* [Extracted text]:

= = =

Shortly thereafter, in 710, and on the other side of Asia, Empress Gemmei moved the Japanese capital from Fujiwara-Kyo to Heijo-kyo, present-day Nara. The compound word Heijo-kyo means Citadel of Peace. In 794, Emperor Kammu moved the capital to Heian-kyo, present-day Kyoto, which until 1868—more than a thousand years—was the imperial capital of Japan. Heian-kyo means Capital of Peace. Both capitals were modeled after the splendid Chinese capital of that time, Changan (Ch'ang-an), present-day Xian (Sian). Changan in Chinese means Long Peace.

The ideal of peace is a universal human value, but Judaism was the first religion to make world peace a central element in its eschatology. The prophet Isaiah described the ideal future state of the world:

And they shall beat their swords into plowshares

And their spears into pruning hooks:

Nation shall not take up sword against nation:

They shall never again know war.

Almost every Jewish prayer ends with a petition for peace. This messianic value of peace was later inherited by Christianity and Islam.

Peace and harmony have also been central elements in Buddhism and Confucianism. In East Asia, the ideal state was the one that preserved peace and the greatest virtue of a Chinese or a Japanese sovereign was the ability to achieve and maintain peace. The word wa, which is written by the ideograph that means harmony and peace, is used in Japan to designate everything native. Thus washoku means Japanese food; wafuku is Japanese dress. The native name of Japan, Yamato, is spelled in Japanese with two Chinese characters meaning Great Peace.

= = =

* [Tasks and exercises]:
[a] In the passage on peace in Asian and Jewish tradition, explain in one to three sentences why the word washoku means Japanese food.
[b] Resume the passage on peace in Asian and Jewish tradition after its final sentence.

= = =

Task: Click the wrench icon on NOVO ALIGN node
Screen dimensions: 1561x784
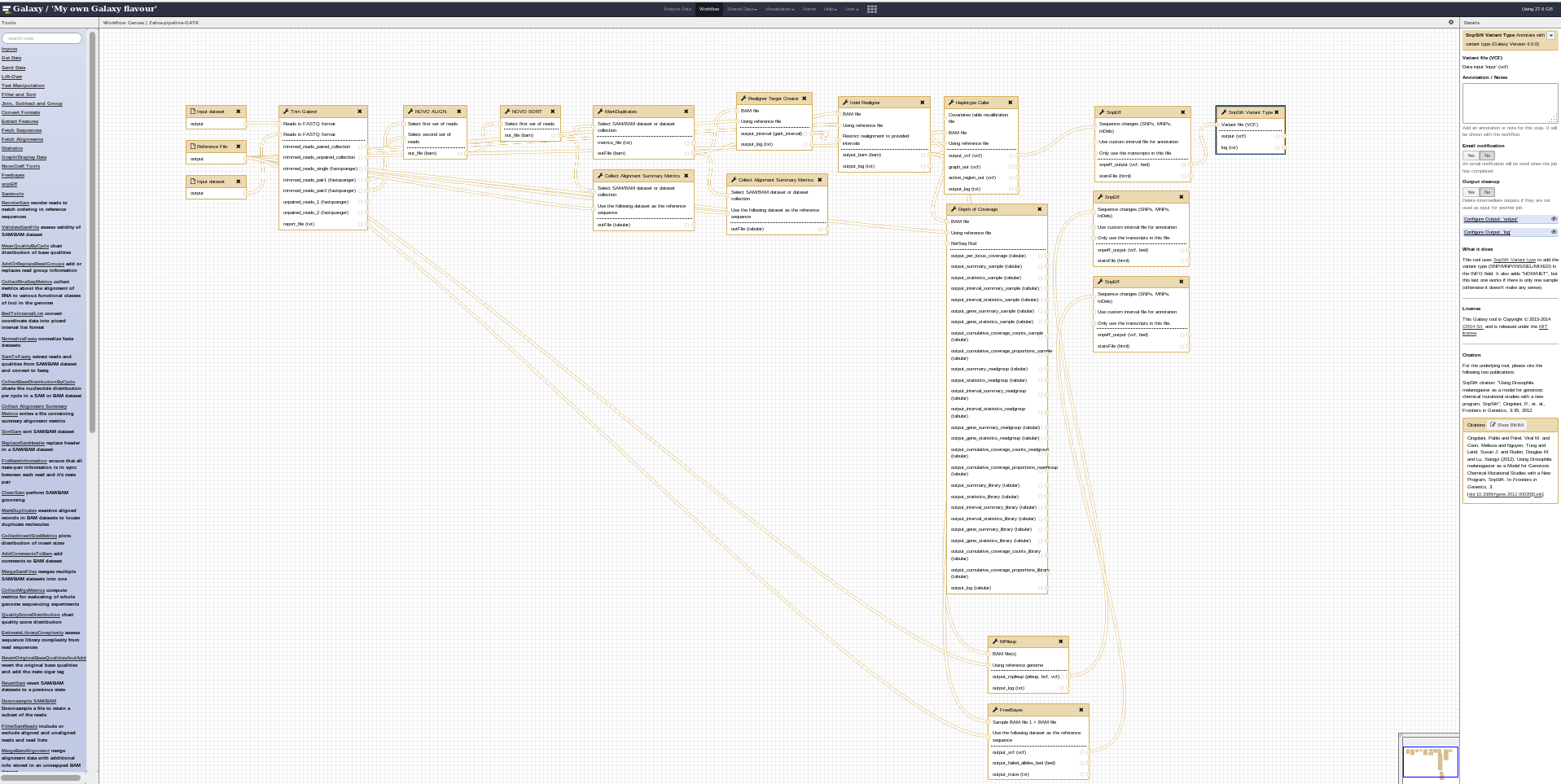Action: point(410,112)
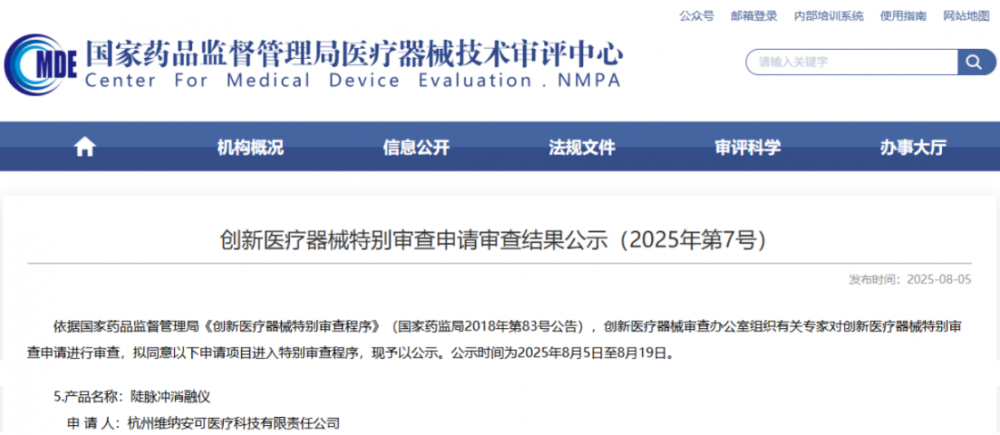
Task: Select 法规文件 in the navigation bar
Action: coord(582,147)
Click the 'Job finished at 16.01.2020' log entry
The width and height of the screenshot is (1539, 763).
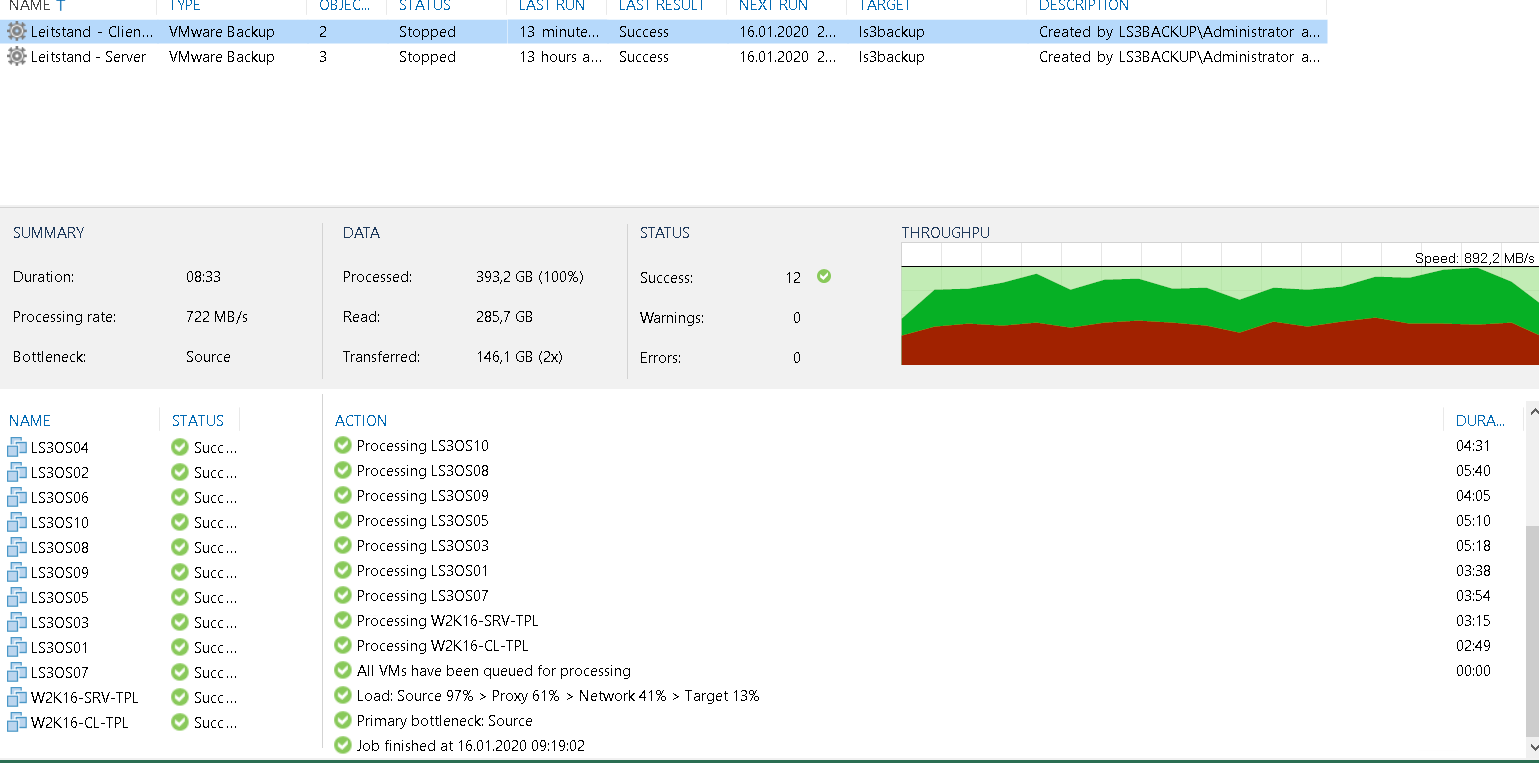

= = =

* [Answers to the exercise]:
[a] In Japan the word wa, written with the ideograph meaning harmony and peace, designates everything native. Washoku therefore means native food, that is, Japanese food.

[b]
Yet quite often peace implies domination, and in many languages the word "pacify" means also "conquer." King Solomon could afford to be a king of peace because he reigned "over all the kings from the Euphrates to the land of the Philistines, and to the border of Egypt." Emperor Kammu could establish the Capital of Peace in Japan because he had first subjugated the aborigines of the north. The peaceful world that the Jewish prophets envisioned was to be ruled over by a scion of the House of David, later called the Messiah, who would destroy the enemies of Israel before establishing his kingdom of peace and bliss. Isaiah's verse about messianic peace is preceded by a verse concerning the ideal future king's authority:

Let us go up to the Mount of the Lord

To the House of the God of Jacob;

That He may instruct us in His ways,

And that we may walk in His paths.

For instruction shall come forth from Zion,

The word of the Lord from Jerusalem.

The Jews were often under the domination of others, but they were always inspired by the belief that in the future world of peace and justice they would serve as spiritual leaders. This vision of a world mission gave them the strength to suffer severe persecution and propelled them to the forefront of various "messianic" and idealistic movements in modern times like those of human rights, socialism, and communism.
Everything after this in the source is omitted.